Starting at the line that contains "Viewport: 1389px width, 868px height." and ending with the last of the items, write those lines out again, with every request kept, and raise each click coordinate in the answers by 64.

■ ■ ■ ■ ■ ■ ■

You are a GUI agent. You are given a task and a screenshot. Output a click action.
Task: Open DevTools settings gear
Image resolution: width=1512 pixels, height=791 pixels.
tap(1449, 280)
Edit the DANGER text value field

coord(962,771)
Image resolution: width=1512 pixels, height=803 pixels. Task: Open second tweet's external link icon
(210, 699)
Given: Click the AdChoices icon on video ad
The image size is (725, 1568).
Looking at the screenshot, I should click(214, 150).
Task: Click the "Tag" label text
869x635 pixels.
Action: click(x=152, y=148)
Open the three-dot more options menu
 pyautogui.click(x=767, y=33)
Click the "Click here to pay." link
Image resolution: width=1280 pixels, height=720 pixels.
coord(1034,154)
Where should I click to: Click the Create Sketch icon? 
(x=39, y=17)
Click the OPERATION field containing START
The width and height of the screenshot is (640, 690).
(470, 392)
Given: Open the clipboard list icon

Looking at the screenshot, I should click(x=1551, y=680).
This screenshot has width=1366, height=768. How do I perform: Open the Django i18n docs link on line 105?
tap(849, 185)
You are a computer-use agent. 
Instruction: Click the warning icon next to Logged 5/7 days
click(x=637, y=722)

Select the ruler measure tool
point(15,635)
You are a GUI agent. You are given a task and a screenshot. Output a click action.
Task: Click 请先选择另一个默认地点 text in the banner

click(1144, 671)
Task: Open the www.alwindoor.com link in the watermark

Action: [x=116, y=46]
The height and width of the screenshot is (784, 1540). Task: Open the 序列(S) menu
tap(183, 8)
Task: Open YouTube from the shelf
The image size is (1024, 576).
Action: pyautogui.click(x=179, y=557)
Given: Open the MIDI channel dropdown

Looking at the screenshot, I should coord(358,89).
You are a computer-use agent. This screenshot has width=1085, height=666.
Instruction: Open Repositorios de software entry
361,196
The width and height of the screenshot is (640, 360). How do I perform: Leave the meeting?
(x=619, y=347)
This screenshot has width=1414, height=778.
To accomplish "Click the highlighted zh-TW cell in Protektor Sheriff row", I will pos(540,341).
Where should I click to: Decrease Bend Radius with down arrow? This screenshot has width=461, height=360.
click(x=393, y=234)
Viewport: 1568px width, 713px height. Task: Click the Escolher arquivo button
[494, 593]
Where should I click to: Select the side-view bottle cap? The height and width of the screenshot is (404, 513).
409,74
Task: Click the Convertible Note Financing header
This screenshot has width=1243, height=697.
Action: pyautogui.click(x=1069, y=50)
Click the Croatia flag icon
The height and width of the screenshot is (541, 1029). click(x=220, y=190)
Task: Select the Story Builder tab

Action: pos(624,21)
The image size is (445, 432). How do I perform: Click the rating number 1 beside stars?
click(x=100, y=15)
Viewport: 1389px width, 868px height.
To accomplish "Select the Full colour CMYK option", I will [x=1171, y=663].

■ ■ ■ ■ ■ ■ ■

▶ _Correct output_
Viewport: 1389px width, 868px height.
To accomplish "Select the Full colour CMYK option", I will [x=1235, y=727].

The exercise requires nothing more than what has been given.